Family Law Blog

News and Trends in Family Law
12.15.2017  |

Termination of Child Support Obligations

What You Need to Know

If you are confused by recent changes in laws concerning child support obligations, you are not alone. You should become familiar with R.5:6-9 with new age determinations that affect child support. This periodical Info Blog is provided to ensure that our clients are fully informed about the latest rulings that may have an impact on your child support obligations.

New Jersey has now joined many other jurisdictions with the passage of R.5:6-9, effective September 1, 2017. This Rule addresses the automatic end to child support obligations based on the age of the dependent.

Keep in mind these ages: 19 and 23. Support after age 23, is called “financial maintenance.”

Also, a note: children who are “emancipated” from their parents’ authority by court order are removed from child support. However, emancipation is just one basis for termination. The new terms stipulate other conditions regarding termination and continuance of child support.

For instance, Rule 5:6-9 provides that without a court order, the obligation to pay child support ends upon the child’s marriage, death, entry into military service, or at age 19. Exceptions to the automatic termination date at age 19 (N.J.S.A. 2A:17-56.67-56.75, effective February 1, 2017) are:

  1. The child is still a high school student;
  2. The child is attending full time post-secondary school;
  3. The child is disabled;
  4. The child is in an out-of-home placement by DCPP (Department of Child Protection and Permanency).

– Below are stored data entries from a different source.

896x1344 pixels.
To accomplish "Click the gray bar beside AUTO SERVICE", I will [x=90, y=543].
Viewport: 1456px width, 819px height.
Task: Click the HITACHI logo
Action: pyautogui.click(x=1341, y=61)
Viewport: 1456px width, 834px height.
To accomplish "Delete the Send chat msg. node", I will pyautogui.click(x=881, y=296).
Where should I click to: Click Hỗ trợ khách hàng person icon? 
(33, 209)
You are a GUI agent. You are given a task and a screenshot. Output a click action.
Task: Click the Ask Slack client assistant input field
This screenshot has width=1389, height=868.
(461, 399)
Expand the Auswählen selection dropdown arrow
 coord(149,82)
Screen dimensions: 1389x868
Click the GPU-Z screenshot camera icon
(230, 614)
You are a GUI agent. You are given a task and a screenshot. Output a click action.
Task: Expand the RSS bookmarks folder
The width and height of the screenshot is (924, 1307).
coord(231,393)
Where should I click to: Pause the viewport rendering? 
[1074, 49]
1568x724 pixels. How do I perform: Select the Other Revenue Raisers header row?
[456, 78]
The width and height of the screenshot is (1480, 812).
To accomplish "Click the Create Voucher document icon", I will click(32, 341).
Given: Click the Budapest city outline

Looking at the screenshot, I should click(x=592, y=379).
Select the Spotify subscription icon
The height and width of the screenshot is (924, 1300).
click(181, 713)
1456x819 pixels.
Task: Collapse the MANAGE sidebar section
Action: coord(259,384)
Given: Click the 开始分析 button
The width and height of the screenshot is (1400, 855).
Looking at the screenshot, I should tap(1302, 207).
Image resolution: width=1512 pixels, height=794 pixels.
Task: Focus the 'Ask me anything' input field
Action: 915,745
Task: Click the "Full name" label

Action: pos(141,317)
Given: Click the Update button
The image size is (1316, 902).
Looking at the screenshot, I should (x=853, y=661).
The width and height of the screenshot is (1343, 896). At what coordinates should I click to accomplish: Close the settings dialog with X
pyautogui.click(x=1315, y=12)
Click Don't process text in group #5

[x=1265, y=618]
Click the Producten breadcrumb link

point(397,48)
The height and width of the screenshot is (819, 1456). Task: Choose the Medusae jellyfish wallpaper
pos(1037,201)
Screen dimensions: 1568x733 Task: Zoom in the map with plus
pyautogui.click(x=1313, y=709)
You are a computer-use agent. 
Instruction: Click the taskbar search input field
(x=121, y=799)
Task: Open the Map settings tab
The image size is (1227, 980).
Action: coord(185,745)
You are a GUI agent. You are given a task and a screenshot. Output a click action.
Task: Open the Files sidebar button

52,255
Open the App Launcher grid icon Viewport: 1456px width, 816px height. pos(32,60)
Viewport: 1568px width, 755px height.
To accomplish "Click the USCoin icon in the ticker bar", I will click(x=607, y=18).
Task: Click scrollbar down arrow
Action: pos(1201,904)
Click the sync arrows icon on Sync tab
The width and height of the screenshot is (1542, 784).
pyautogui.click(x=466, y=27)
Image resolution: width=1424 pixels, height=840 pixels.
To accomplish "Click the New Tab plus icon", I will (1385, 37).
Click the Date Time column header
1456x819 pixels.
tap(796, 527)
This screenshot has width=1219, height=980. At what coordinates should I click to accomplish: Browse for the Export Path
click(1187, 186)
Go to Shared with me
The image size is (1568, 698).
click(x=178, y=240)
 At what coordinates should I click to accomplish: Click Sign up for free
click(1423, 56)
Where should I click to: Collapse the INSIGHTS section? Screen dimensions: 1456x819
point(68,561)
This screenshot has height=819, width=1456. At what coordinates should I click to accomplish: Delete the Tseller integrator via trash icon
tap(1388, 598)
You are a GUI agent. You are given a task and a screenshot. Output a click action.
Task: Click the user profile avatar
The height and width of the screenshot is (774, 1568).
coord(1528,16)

Significantly, All child support terminates at age 23. However, financial support can be court-ordered to be paid after age 23. In that instance, it is called “Financial Maintenance.”  Financial Maintenance is NOT child support and is not monitored or enforced by Probation. By way of example, a young adult who has reached the age of 23 may apply for a court order requiring payment of medical coverage or reimbursement. If granted, this order will not be enforced by Probation.

What Happens When the Judgment of Divorce Specifies the End Date of Child Support?
There will be no change. However, child support may not exceed age 23.

Notification by Probation
Probation will provide both parents with written notice of the automatic termination of child support 180 days prior to the child’s 19th birthday.  Other future termination dates receive 90 days notice. The Notice will include instructions on how to request administrative continuation of child support. The request form must be returned by the custodial parent to Probation within the timeframe indicated in the notification.

If the custodial parent responds to the Notice, the new prospective child support termination date, not to exceed age 23, must be specified. When there is no response to the notification from Probation, child support will be terminated as of the date indicated in the notification.

In the event the child support is continued to another future date, the parents will once again receive 90 days’ notice prior to the new date established for automatic termination.

In the event the custodial parent fails to respond to a deadline to request continuation of child support, then a motion must be filed seeking an extension to a specific termination date at another age or to seek other financial arrangements for the child.

Custodial Parents Take Note

It is very important that the custodial parent understands that the non-custodial parent may make a motion to terminate child support prior to age 19, if he or she can show good cause for that motion.

Be Aware of the New Court Rule
Counsel and clients must ensure that any Property Settlement Agreement or Court Order address these automatic termination provisions.